▶ Your goal: Edit the data below by replacing every "Task" with "Goal" and leaving everything else unchanged. Leave the pictures out of your output.

Raw records:
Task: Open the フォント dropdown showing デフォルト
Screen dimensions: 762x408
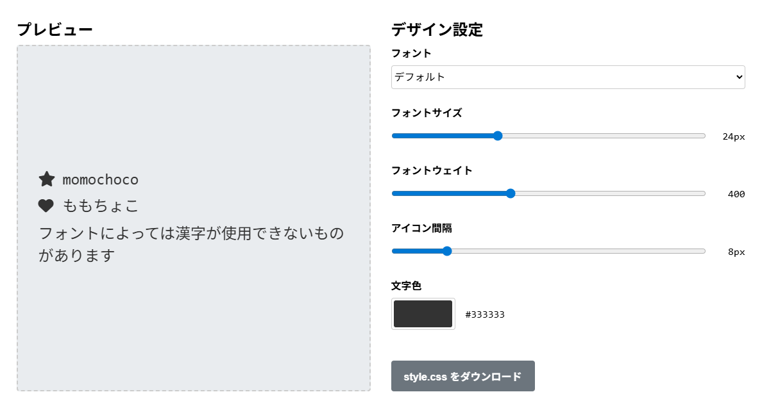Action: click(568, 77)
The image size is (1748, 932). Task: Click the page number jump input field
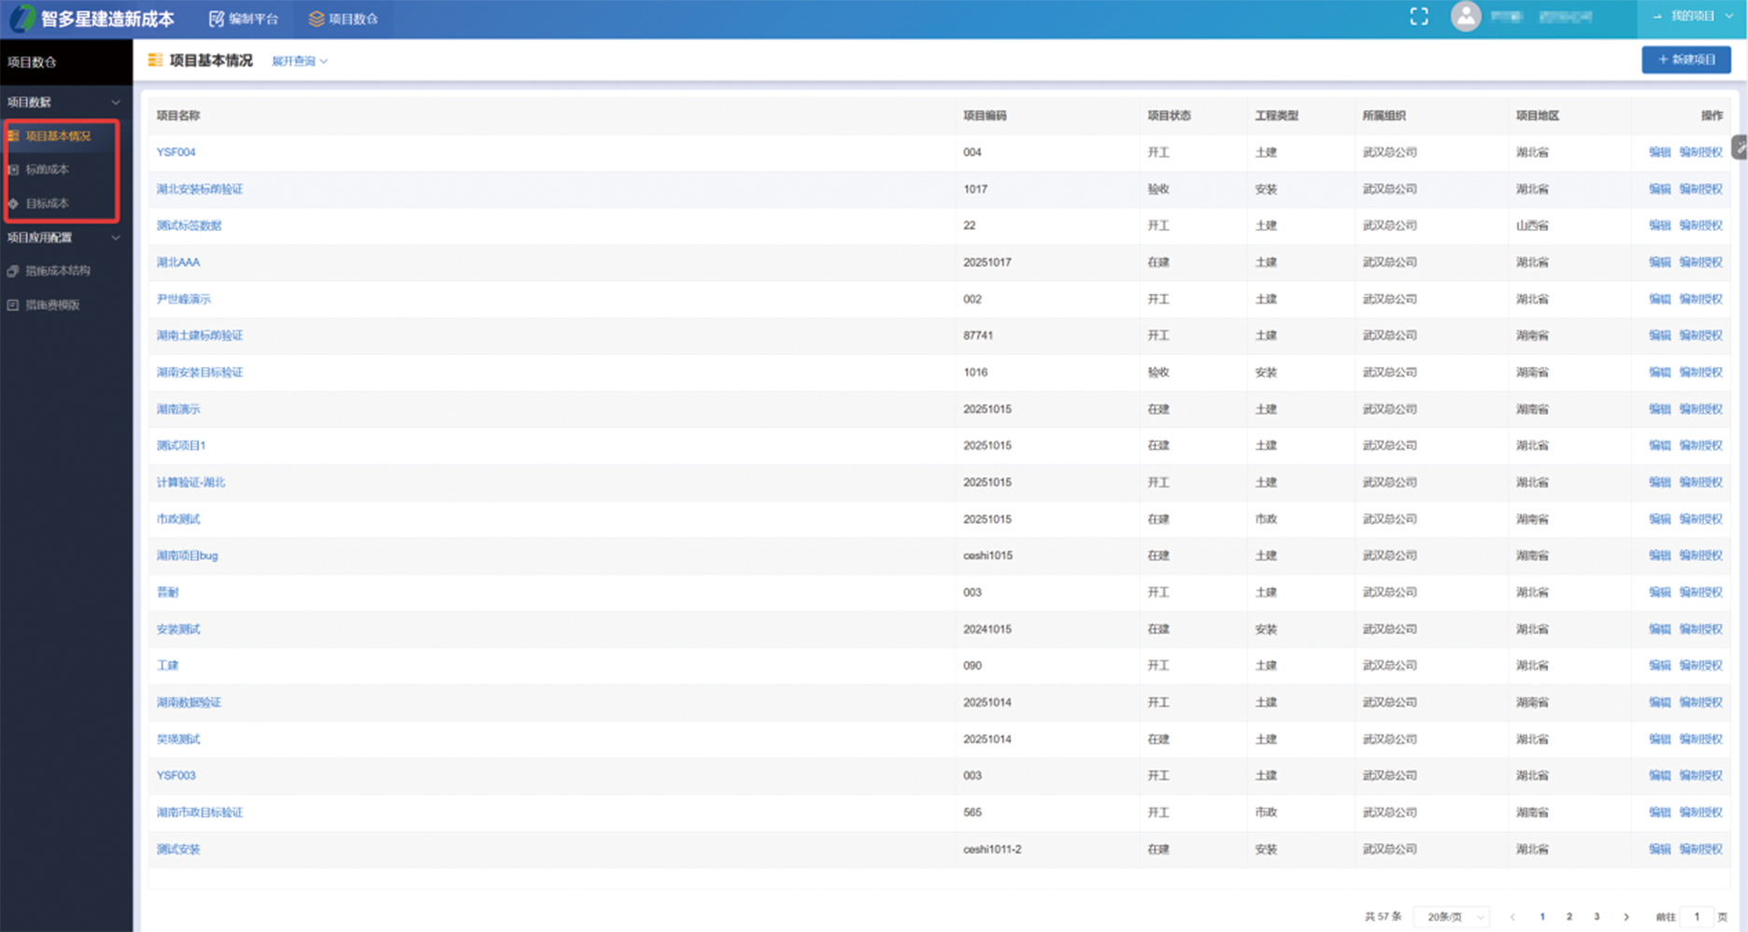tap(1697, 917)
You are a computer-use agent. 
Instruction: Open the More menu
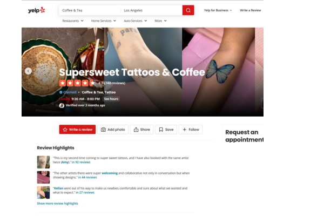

▶ The reply:
Goal: Open the フォント dropdown showing デフォルト
Screen dimensions: 762x408
Action: click(568, 77)
The image size is (1748, 932). Goal: Click the page number jump input field
tap(1697, 917)
You are a computer-use agent. 
Instruction: Open the More menu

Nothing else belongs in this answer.